E os quatro poemas finais referem-se precisamente à divinização e imortalidade de Ariadne — “Ariadne deusa” (p. 75), “Ariadne imortal” (p. 76), “Ariadne deusa da paixão” (p. 77) e “Ariadne deusa da vegetação” (p. 78) — , com a afirmação reiterada do seu desejo em ser mortal. Em “Ariadne deusa” (p. 75), que alude de novo ao tópico do brilho e luminosidade, e (“Ariadne imortal”, p. 76), considera que nem na morte teve sorte, já que se vê divindade e imortal quando apenas desejava ter a mesma condição de Teseu, «só quis ser mortal» como ele. E afinal é «em Naxos deusa da paixão», alvo de «sacrifícios, festivais», junto da qual «busca alento / Quem pena do coração».
No poema final, Ariadne aparece como deusa da vegetação e, assim invocada e cultuada em Chipre, personifica a natureza, já que seu tronco é o de uma árvore, os membros são os ramos e os olhos as flores:

Seu tronco ou o de uma árvore
Suas pernas e seus braços
Ramos baloiçando ao vento,
Seus olhos flores da paixão.
Por isso em Chipre é chamada
“Deusa da vegetação”.

Os poemas da parte final de Ariadne insistem na recordação de Teseu, mas sublinham sobretudo o tópico de uma existência de maldição, o tédio da vida junto de Diónisos, a dor e a mágoa de uma vida que não teve: uma vida «sofrida queda ausente» (p. 75); ou, como refere o poema com que iniciámos esta apresentação, Ariadne é «agora rainha de nada» e em cada minuto chora «desesperada / O desperdício de tudo o que não foi» (p. 67). Os seus «dias são longos» e as «horas mortas», horas que não passam ou não têm vida, nos quais se imiscui apenas a recordação de Teseu.
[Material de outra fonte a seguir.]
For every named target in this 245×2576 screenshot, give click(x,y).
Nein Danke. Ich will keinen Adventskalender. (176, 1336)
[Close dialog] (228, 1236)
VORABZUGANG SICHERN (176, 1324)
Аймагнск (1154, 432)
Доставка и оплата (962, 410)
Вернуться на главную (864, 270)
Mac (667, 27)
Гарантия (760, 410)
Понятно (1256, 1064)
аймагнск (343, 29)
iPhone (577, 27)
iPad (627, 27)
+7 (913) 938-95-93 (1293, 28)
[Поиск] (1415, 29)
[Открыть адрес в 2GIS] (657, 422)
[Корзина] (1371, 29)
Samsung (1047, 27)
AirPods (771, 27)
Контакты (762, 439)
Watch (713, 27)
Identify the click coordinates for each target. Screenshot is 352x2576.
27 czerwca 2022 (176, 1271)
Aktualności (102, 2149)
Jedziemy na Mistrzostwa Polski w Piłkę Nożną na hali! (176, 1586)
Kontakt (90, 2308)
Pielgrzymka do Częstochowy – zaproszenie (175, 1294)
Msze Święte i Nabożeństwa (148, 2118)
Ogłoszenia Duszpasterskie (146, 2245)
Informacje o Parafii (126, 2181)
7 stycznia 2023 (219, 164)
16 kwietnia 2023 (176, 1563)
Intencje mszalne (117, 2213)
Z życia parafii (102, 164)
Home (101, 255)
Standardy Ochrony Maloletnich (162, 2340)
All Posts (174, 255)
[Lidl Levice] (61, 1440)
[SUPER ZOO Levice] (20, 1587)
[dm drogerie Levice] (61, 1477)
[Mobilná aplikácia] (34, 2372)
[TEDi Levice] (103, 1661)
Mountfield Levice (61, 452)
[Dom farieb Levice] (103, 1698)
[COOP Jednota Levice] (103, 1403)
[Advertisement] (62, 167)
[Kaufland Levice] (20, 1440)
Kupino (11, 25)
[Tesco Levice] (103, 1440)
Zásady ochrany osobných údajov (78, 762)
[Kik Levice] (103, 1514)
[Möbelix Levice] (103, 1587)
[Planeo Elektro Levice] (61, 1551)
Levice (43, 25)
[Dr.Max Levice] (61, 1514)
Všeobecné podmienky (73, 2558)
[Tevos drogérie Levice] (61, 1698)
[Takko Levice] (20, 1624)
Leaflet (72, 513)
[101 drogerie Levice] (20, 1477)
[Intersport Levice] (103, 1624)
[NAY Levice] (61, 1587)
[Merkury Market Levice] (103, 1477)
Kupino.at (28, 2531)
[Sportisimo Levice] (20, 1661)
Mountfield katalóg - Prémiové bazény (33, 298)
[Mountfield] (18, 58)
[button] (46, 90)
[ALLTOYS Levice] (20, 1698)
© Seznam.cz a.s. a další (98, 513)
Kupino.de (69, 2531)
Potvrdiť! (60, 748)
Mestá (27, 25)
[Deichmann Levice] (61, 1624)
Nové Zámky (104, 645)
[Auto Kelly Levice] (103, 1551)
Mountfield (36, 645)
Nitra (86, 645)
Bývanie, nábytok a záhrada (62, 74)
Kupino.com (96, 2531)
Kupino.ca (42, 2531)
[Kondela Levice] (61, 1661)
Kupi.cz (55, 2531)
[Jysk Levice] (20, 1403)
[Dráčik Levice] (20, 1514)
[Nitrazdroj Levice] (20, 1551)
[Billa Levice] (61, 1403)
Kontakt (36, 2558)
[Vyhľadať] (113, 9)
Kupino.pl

É bem explícito o conjunto dos dois poemas “Morte de Ariadne” (p. 70 e 71), ao sublinharem o forte amor da protagonista por Teseu e que a sua existência não foi vida mas «longa desvida»:
1
Foram longos anos
De dores, desenganos,
Escassas alegrias.
Agora é chegado
O dia da morte.
Ariadne está calma,
Mágoa só tem uma:
Dói-lhe o que não viveu
Por culpa de Teseu.

2
Na hora da partida,
Só en Teseu pensou,
No muito que o amou
Em sua longa desvida.
Chorou o desencontro
E, contemplando o céu,
Expirou murmurando:
“Teseu, Teseu”.

Parece-me, portanto, ajustado terminar com a epigrafe de abertura (p. 7) — retirada de Dual de Sophia de Mello Breyner Andresen — que expressa plenamente a sensação que, no livro Ariadne, aos poucos mas indelevelmente, se colhe: nostalgia, mágoa, sofrimento pelo que se não viveu, nos escapou ou deixámos fugir por culpa nossa ou alheia. Eis os versos de Sophia:

Mais tarde será tarde e já é tarde.
O tempo apaga tudo menos
Longo indelével rasto
Que o não-vivido deixa.

É este o sentimento que ressuma do livro Ariadne, um livro sofrido, magoado, desencantado — percurso de uma vida, a de Ariadne.